The lieutenant cried, “Is this the fairy princess who’s going to lay eggs?”

And in a moment as terrible as when I first felt the fear of my adult self, I now turned my face from the lieutenant and I looked across the clearing at the tree line and I knew that someone out there was coming near and I knew that dragons and fairies do not have children and the lieutenant’s voice was very close to me and it said, “Save your life.”

I don’t know if some time passed with me sitting there feeling as crumbly and dry as the tree trunk I leaned against. Maybe only a few seconds, maybe no seconds at all. But very soon, from the tree line before me, there was a flash of light and another and I could only barely shift my eyes to the private sitting next to me and his head was a blur of red and gray and I was as quick as my rifle and over the trunk and beside my lieutenant and we were very quiet together, firing, and all of the rest is very distant from me now. Half of our platoon was dead in those first few seconds, I think. When air support arrived, there was only the lieutenant and me and another private who would soon die from the wounds he received in those few minutes in the clearing.
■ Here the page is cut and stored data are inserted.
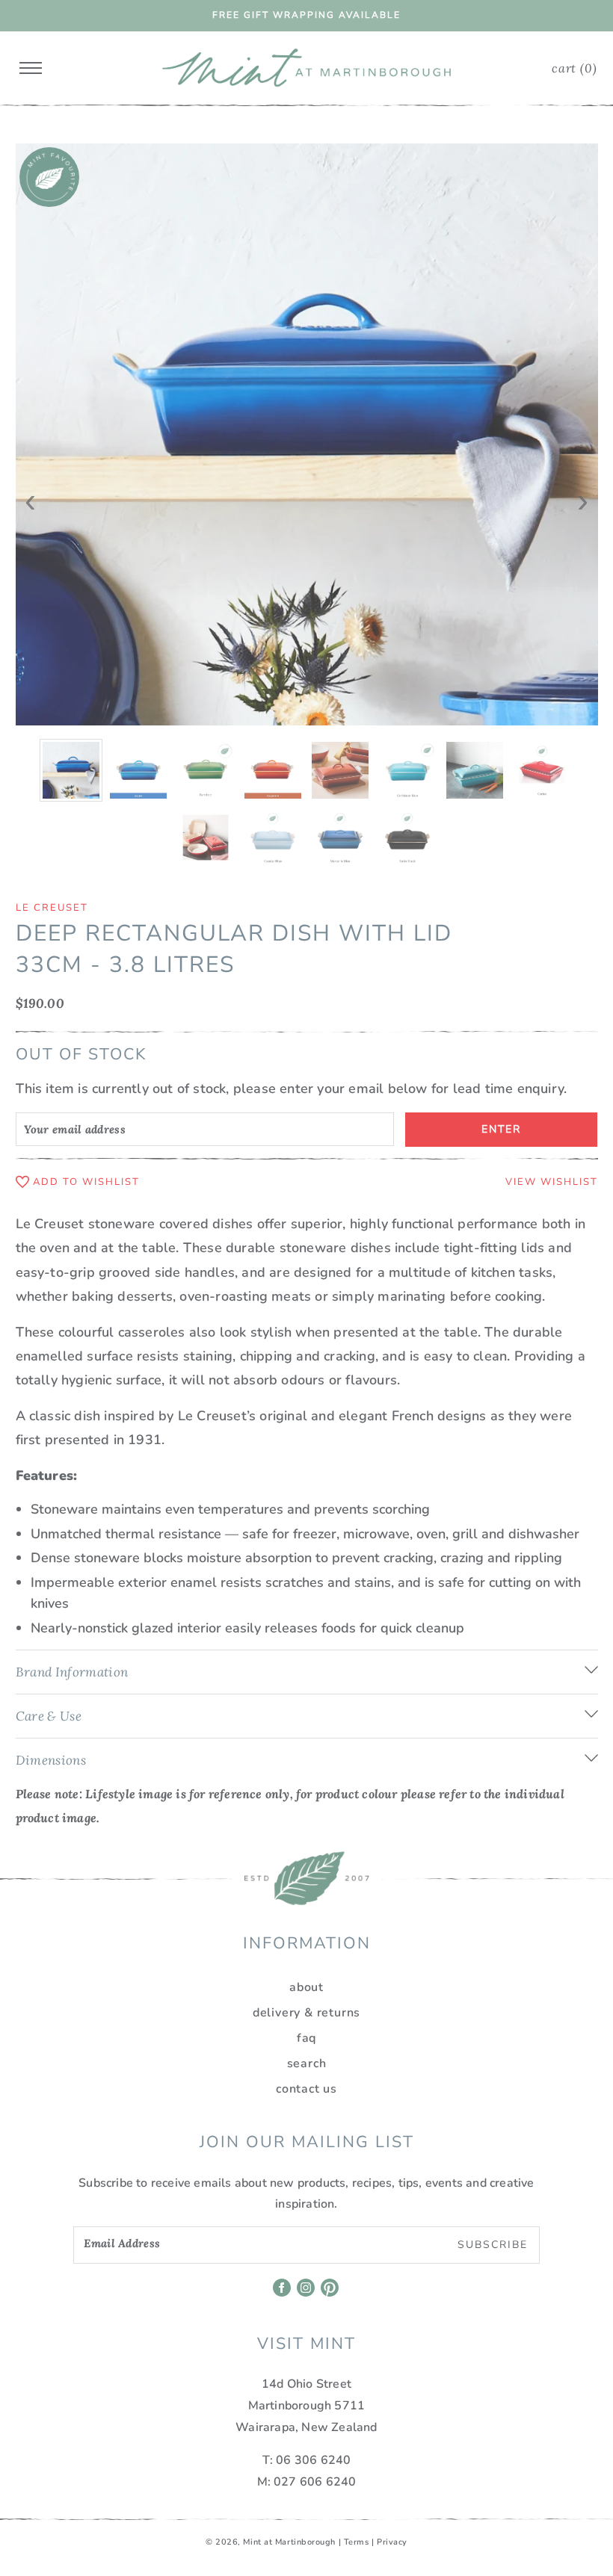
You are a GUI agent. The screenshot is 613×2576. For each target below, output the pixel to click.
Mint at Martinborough (289, 2542)
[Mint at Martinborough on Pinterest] (331, 2293)
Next (583, 490)
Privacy (392, 2542)
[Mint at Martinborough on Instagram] (307, 2293)
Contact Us (306, 2089)
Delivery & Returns (306, 2012)
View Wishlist (551, 1182)
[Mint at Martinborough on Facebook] (283, 2293)
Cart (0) (574, 68)
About (306, 1987)
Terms (356, 2542)
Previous (30, 490)
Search (307, 2063)
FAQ (306, 2038)
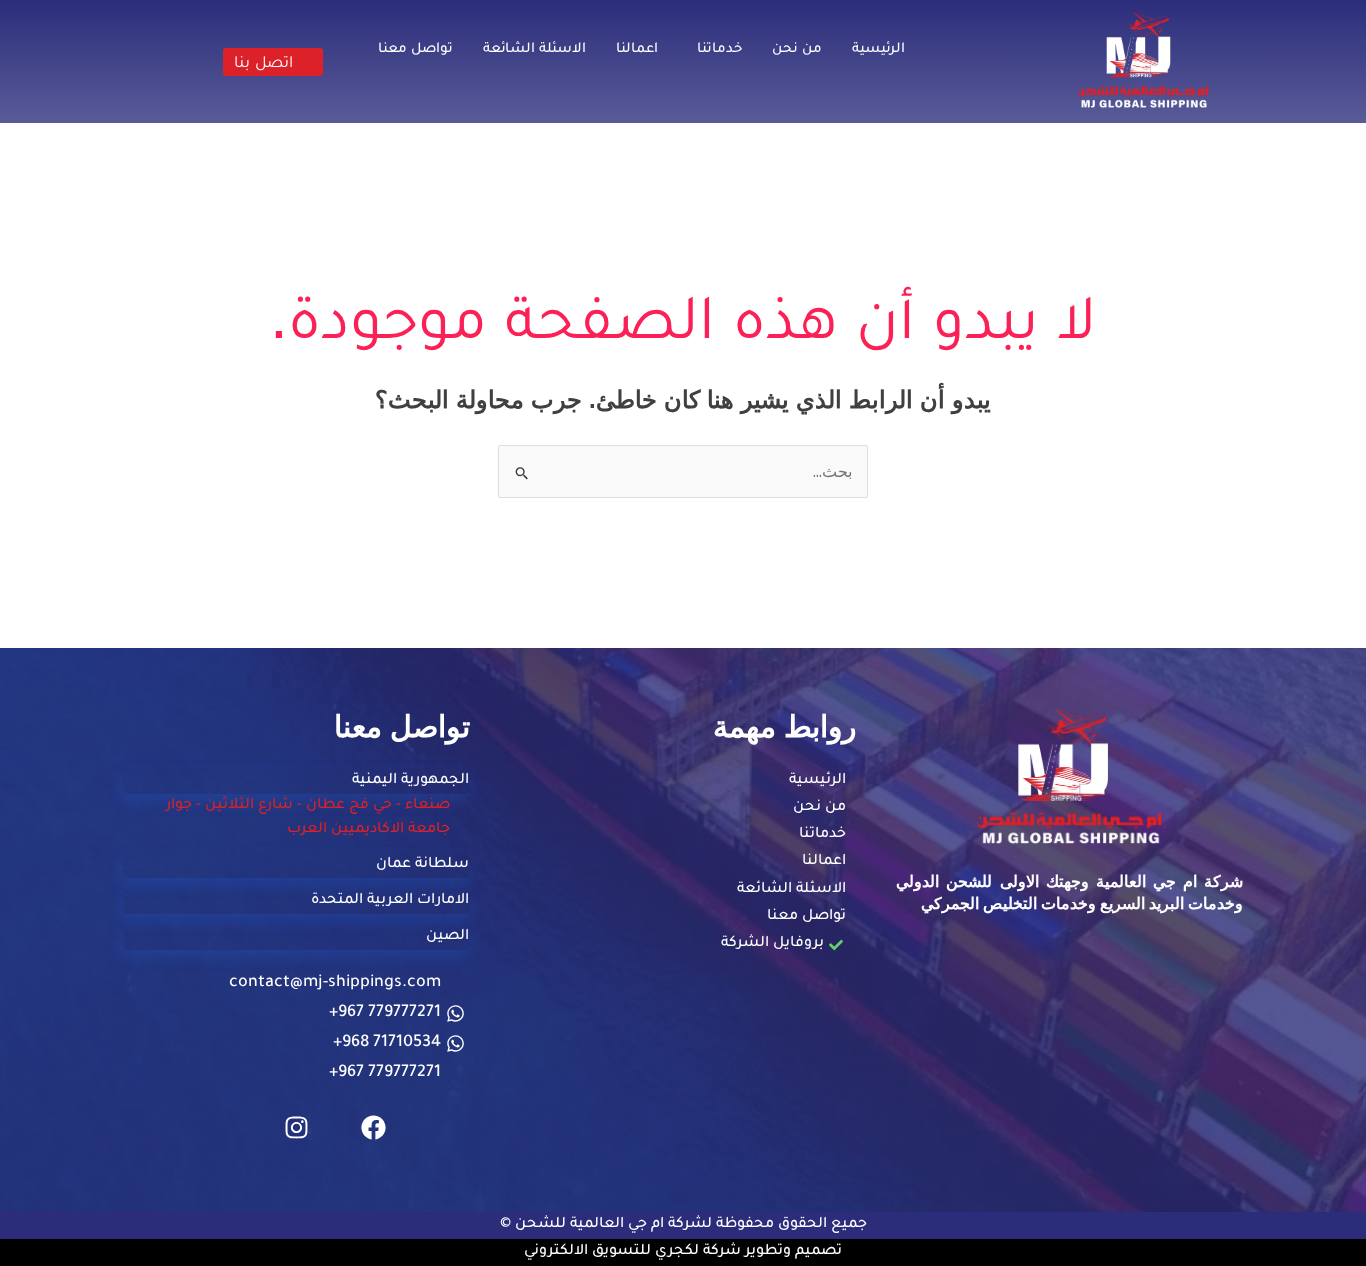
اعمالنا (637, 49)
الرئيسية (878, 49)
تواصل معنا (415, 49)
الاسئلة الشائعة (534, 49)
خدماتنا (719, 49)
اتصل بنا (263, 61)
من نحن (797, 49)
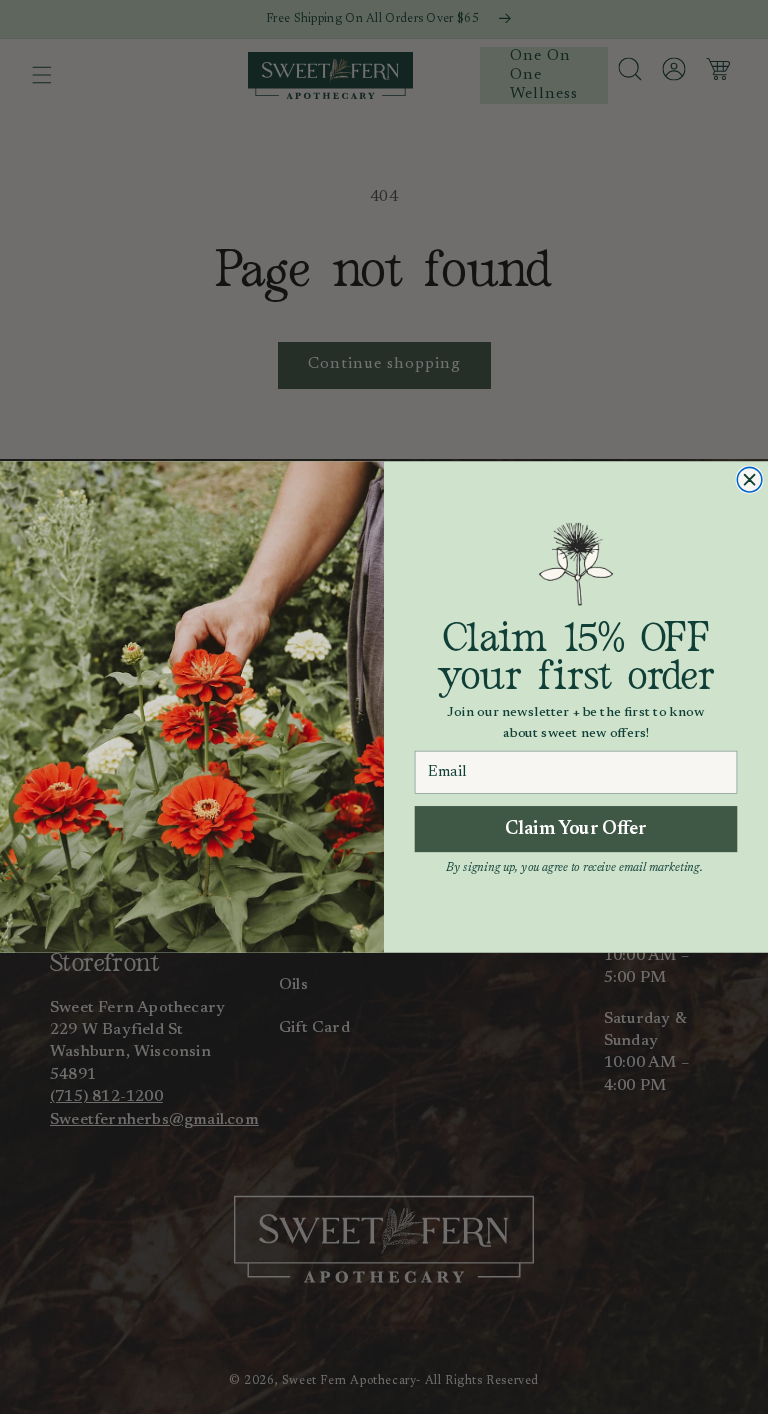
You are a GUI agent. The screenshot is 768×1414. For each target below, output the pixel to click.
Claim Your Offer (576, 829)
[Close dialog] (749, 479)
Not many months later the lieutenant came to me where we were trying to dig in on the rim of Saigon and he said, “It’s time.” And all the troops of the Army of the Republic of Vietnam were streaming past us into the city, without leaders now, without hope, and so I followed Lieutenant Binh, I and a couple of other soldiers in his platoon that he knew were good fighters, and I did not understand exactly what he meant about its being time until we were in the motorboat of a friend of his and we were racing down the Saigon River. This was the last little bit of my childhood. I was holding my rifle across my chest, ready to fight wherever the lieutenant was leading me. But the lieutenant said, “You won’t need that now.”